» Prompt
Having located the line with "Task: Tap the 1,033,100 profit amount", print it and each remaining line exactly, stopping at the end of the material and omitting pictures.

» Provided data
[Start of Attachment]

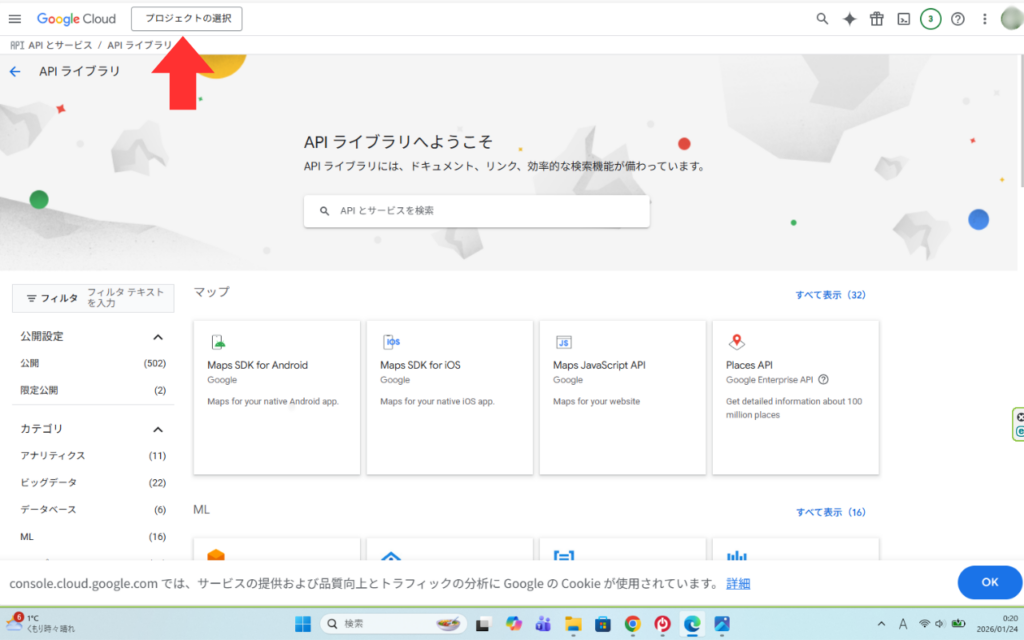Activate Cloud Shell terminal icon
Screen dimensions: 1024x640
(903, 19)
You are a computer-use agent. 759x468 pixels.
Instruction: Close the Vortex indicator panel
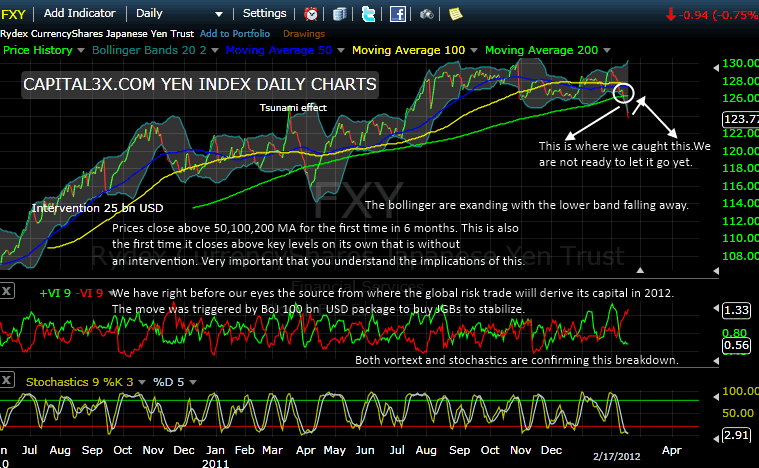[7, 291]
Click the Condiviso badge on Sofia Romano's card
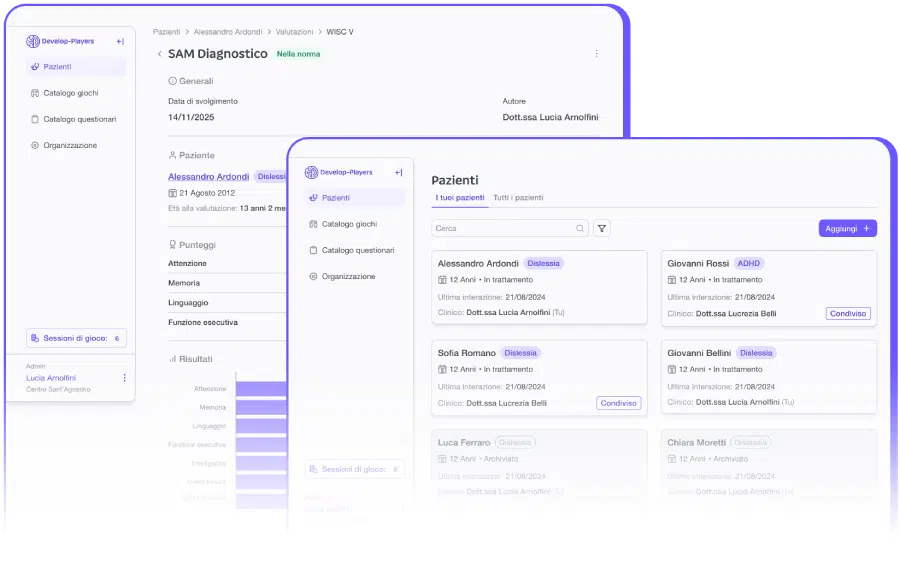The image size is (900, 569). [618, 403]
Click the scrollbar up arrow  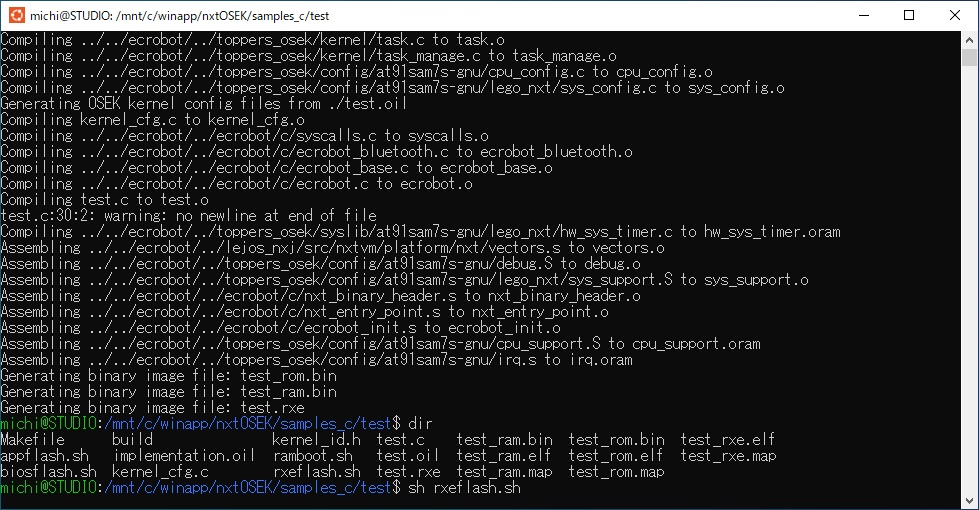(969, 39)
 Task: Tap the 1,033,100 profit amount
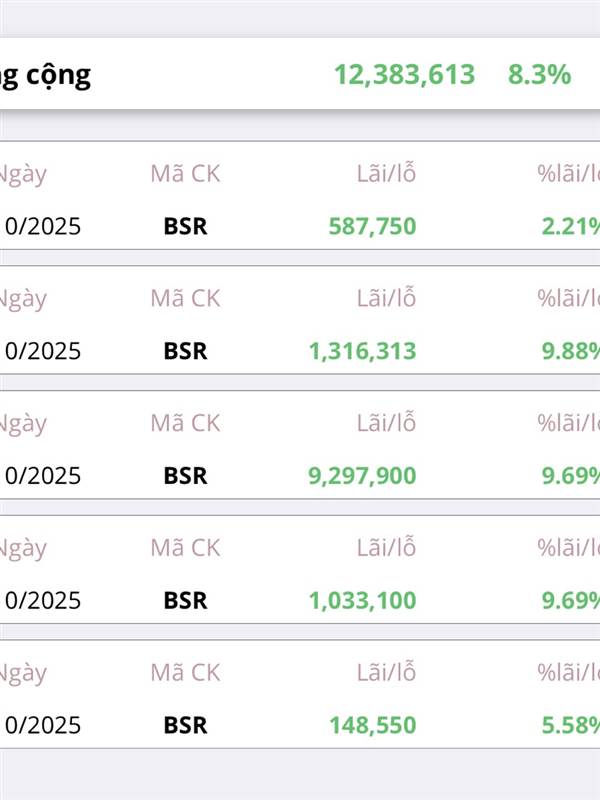point(362,601)
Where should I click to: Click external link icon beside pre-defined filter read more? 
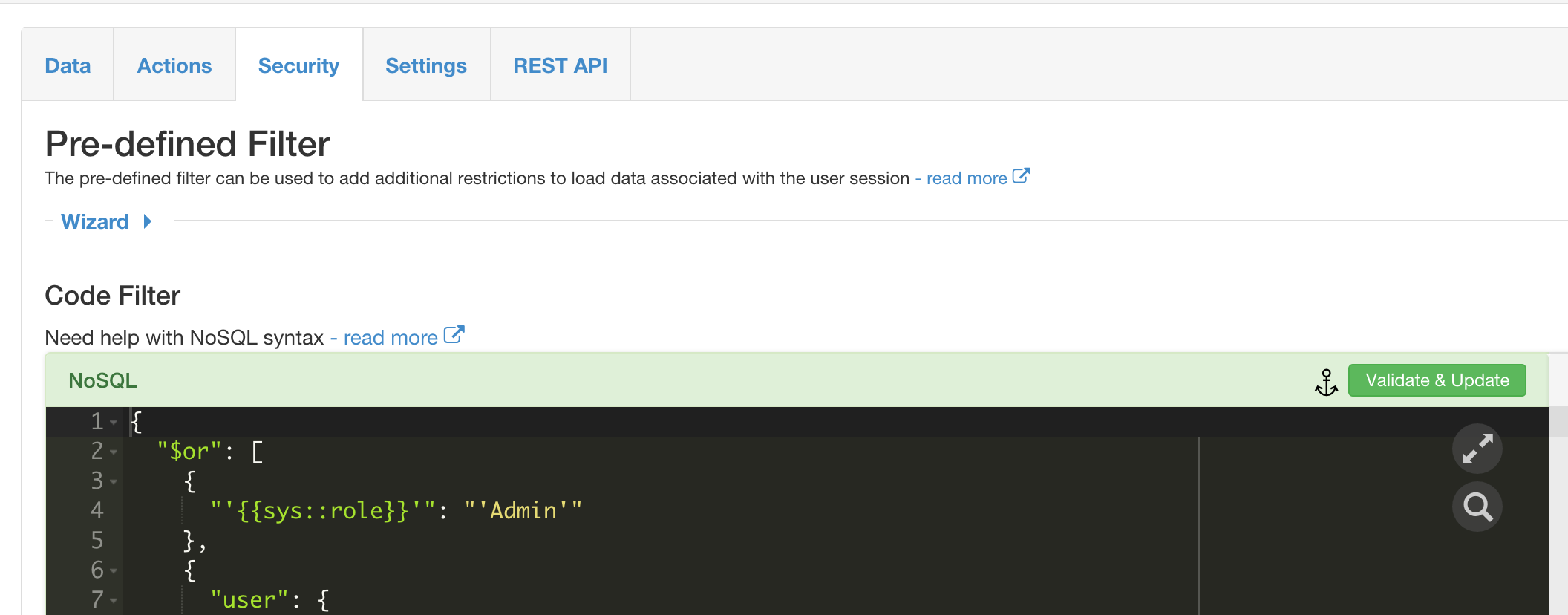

[End of Attachment]

» Your response
 Task: Tap the 1,033,100 profit amount
point(362,601)
Where should I click to: Click external link icon beside pre-defined filter read more? 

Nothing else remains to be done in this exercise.